• _Exercise goal_
Using "computer" as the search string, find the matching lines below and copy them.

• _Extracted information_
──────────────────────────────
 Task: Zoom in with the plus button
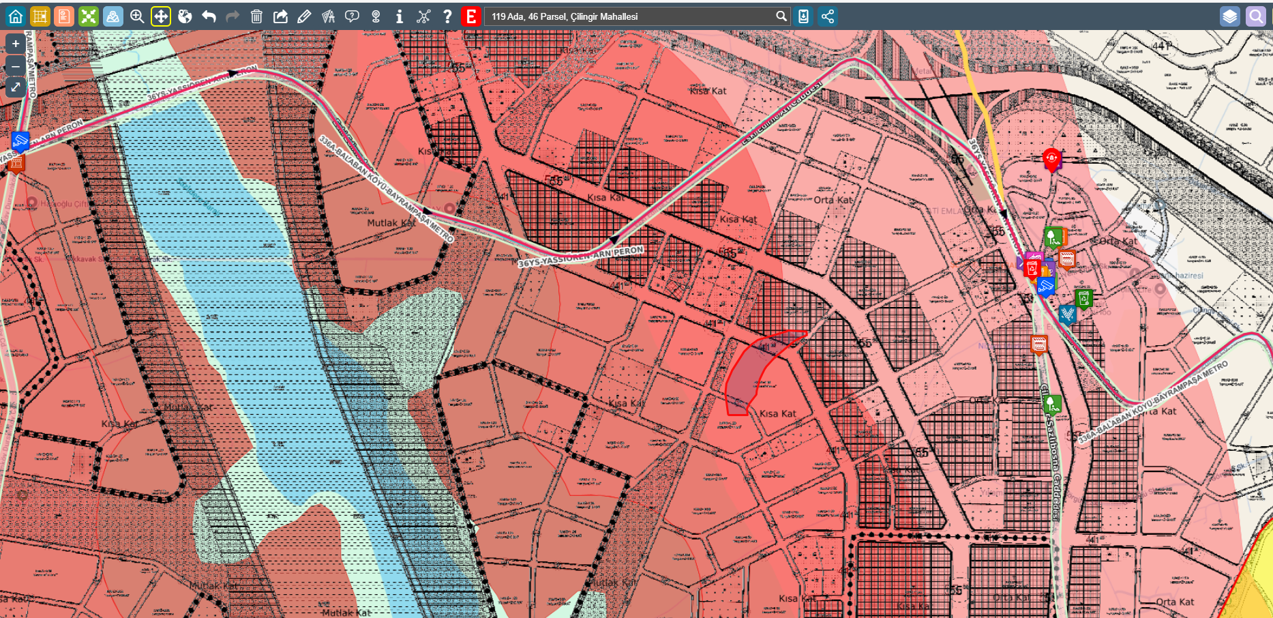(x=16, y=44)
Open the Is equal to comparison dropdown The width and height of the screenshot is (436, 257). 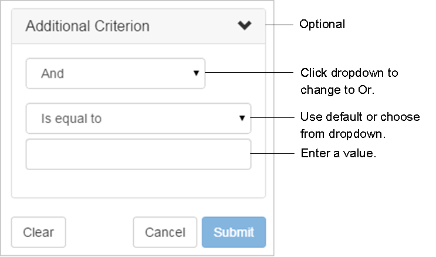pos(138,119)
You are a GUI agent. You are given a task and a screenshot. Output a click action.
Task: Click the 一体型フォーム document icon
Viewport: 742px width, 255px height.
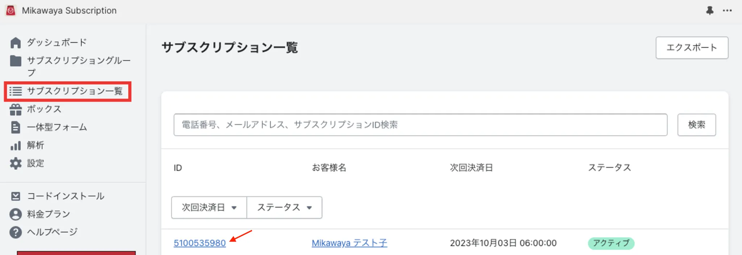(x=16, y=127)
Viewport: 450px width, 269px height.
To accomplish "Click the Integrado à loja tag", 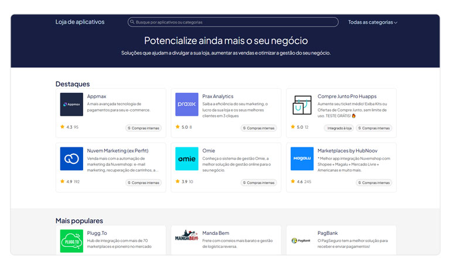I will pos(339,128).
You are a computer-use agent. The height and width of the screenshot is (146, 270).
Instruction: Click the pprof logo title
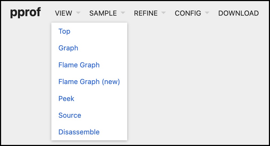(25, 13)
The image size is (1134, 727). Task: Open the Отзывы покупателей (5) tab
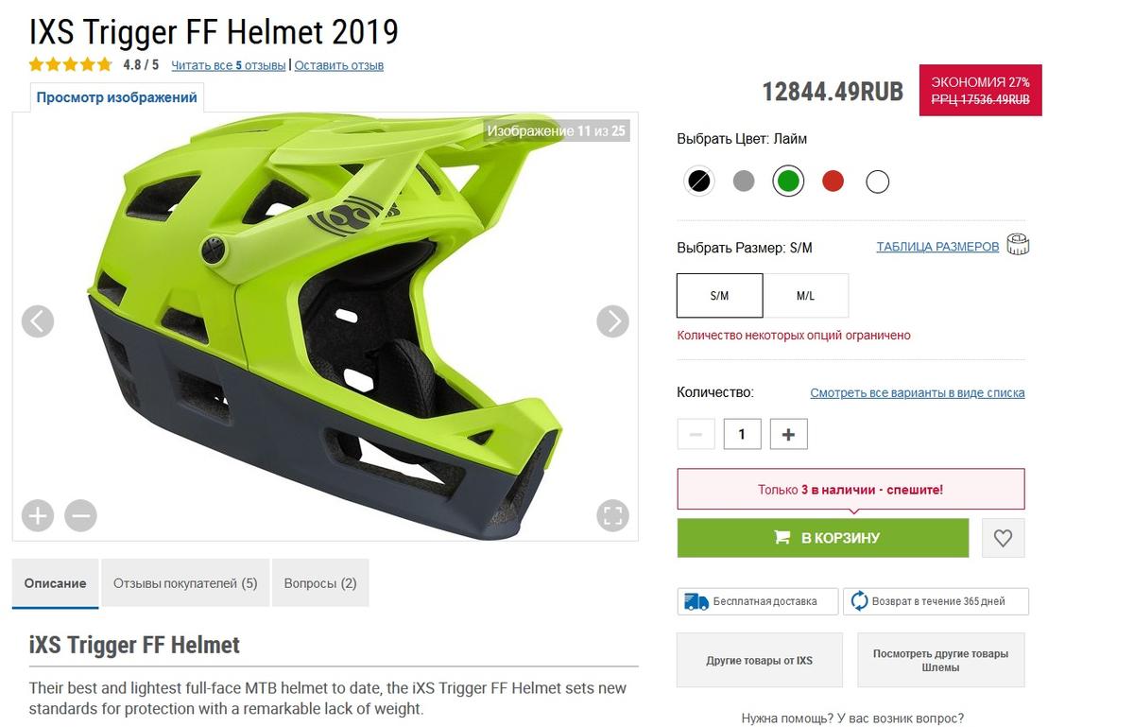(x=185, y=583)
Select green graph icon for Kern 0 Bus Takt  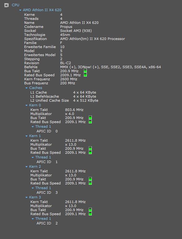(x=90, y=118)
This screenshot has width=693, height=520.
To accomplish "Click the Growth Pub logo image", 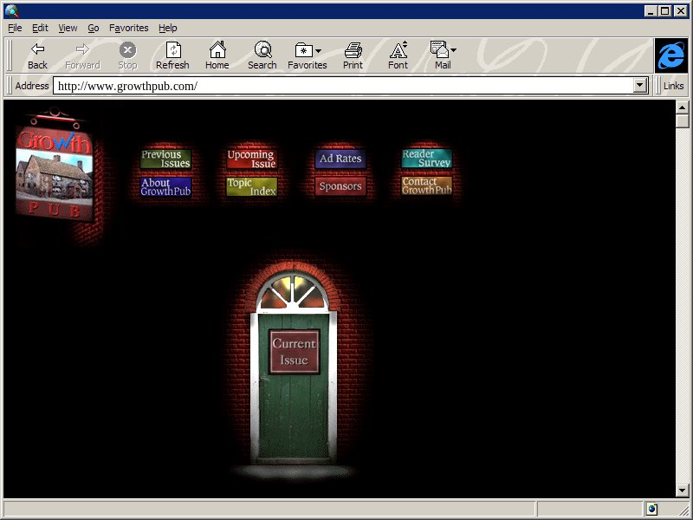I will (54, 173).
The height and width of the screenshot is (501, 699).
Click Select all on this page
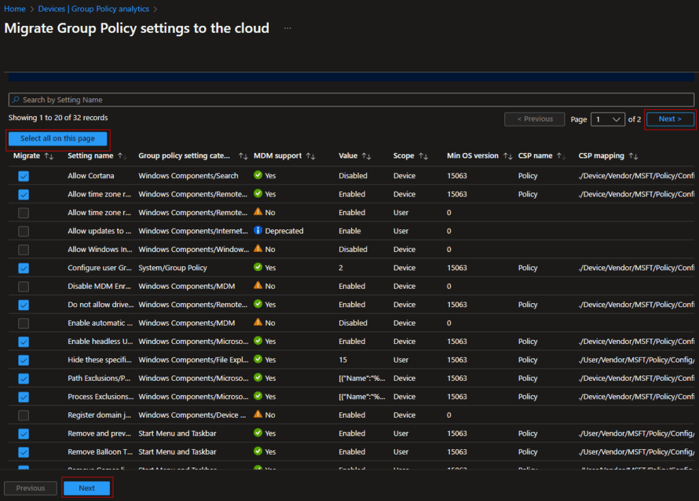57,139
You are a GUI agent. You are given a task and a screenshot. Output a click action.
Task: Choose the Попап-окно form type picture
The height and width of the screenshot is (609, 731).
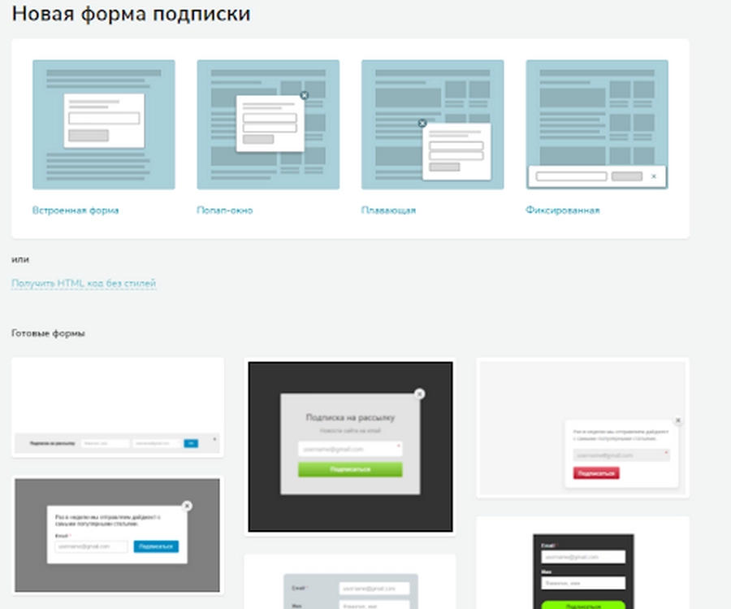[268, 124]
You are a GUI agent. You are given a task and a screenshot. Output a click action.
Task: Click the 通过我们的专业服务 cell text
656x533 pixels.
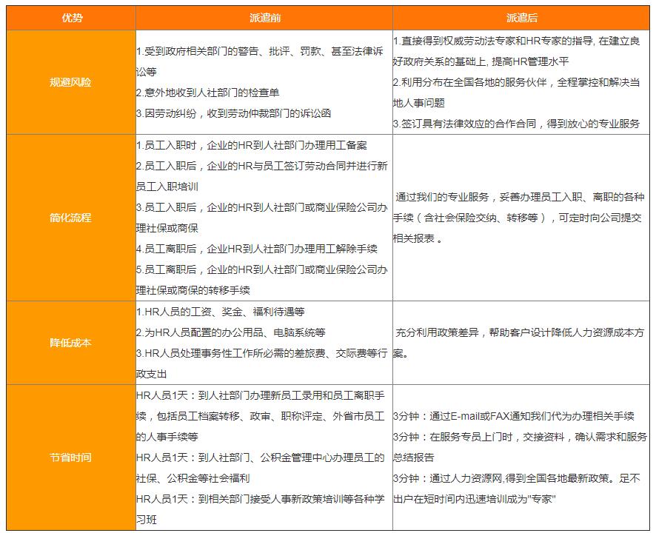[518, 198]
──────────────────────────────
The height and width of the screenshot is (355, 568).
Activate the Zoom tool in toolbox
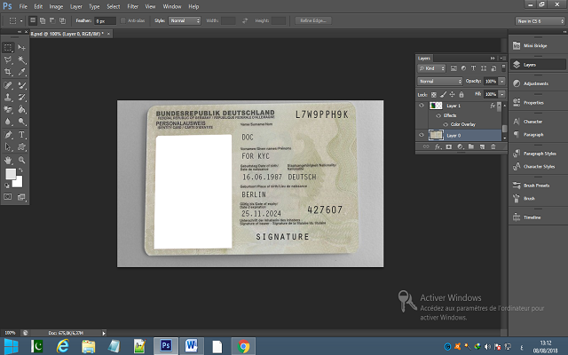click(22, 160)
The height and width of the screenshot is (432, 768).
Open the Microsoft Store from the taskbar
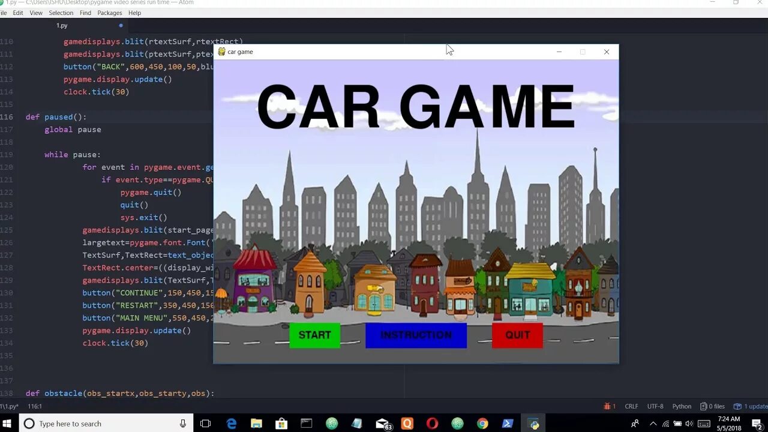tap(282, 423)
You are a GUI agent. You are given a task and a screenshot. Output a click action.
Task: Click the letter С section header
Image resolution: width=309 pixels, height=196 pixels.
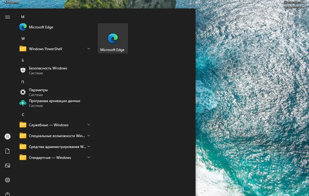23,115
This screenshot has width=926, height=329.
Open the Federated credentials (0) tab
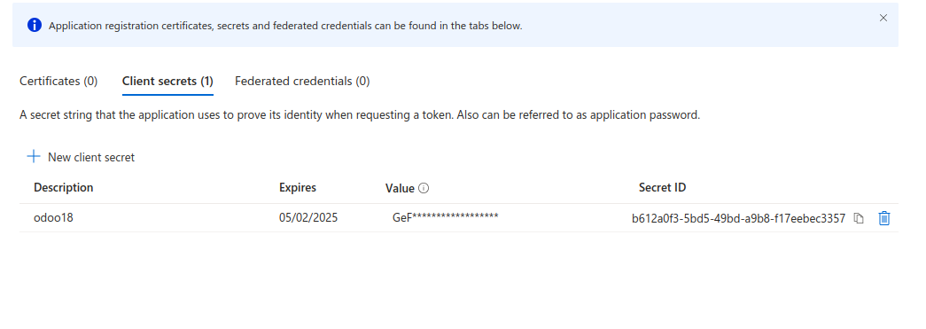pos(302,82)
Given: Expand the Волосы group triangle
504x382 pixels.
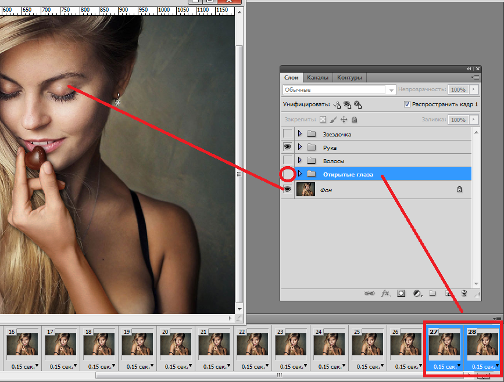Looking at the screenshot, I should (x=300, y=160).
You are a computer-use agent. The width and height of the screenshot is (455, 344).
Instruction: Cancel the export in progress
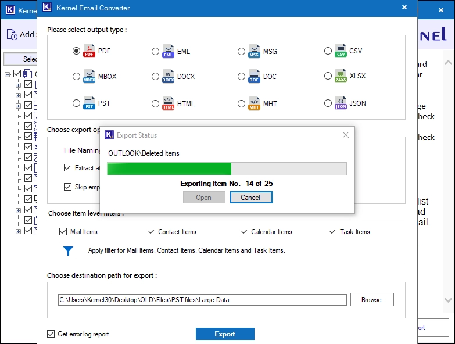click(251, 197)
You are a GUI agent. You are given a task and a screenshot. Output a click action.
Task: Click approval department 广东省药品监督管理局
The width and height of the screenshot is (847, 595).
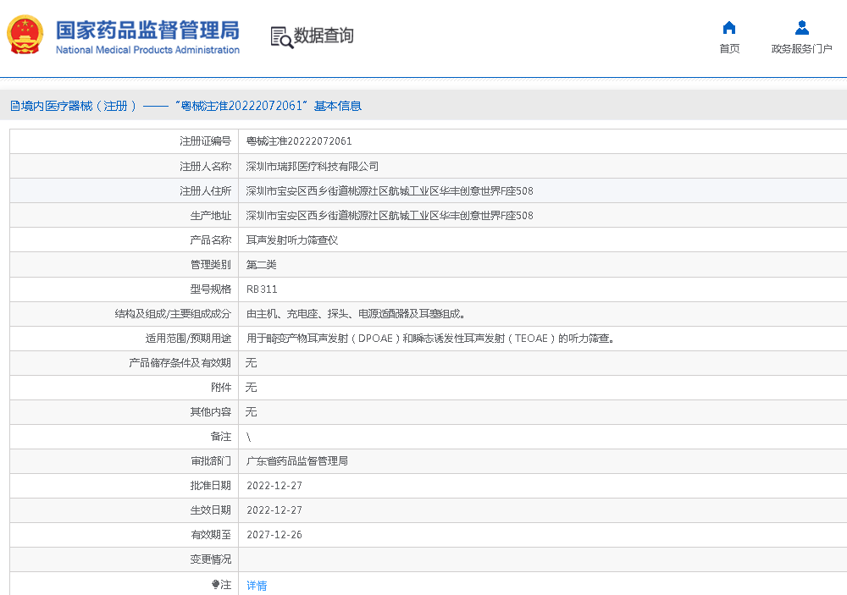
──────────────────────────────
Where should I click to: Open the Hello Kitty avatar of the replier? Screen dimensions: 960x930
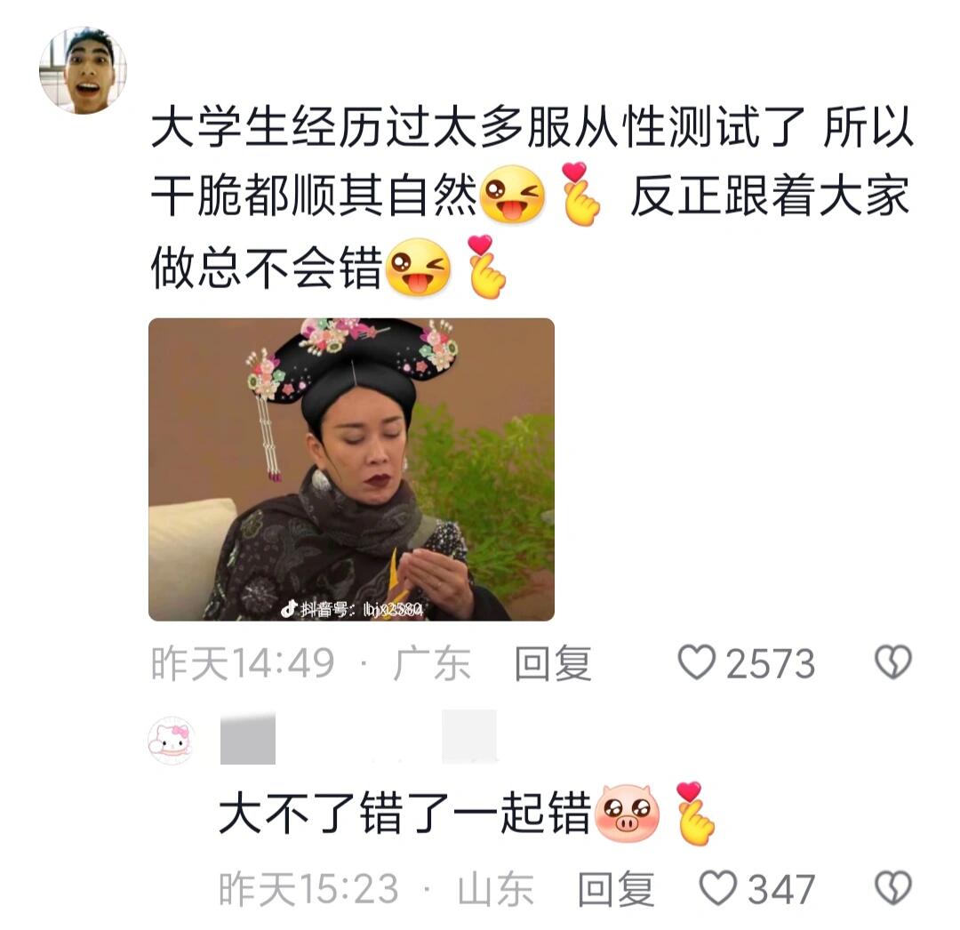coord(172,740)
──────────────────────────────
• _Answer space_
You are a computer-use agent. The height and width of the screenshot is (146, 270).
You are a computer-use agent. The width and height of the screenshot is (455, 344).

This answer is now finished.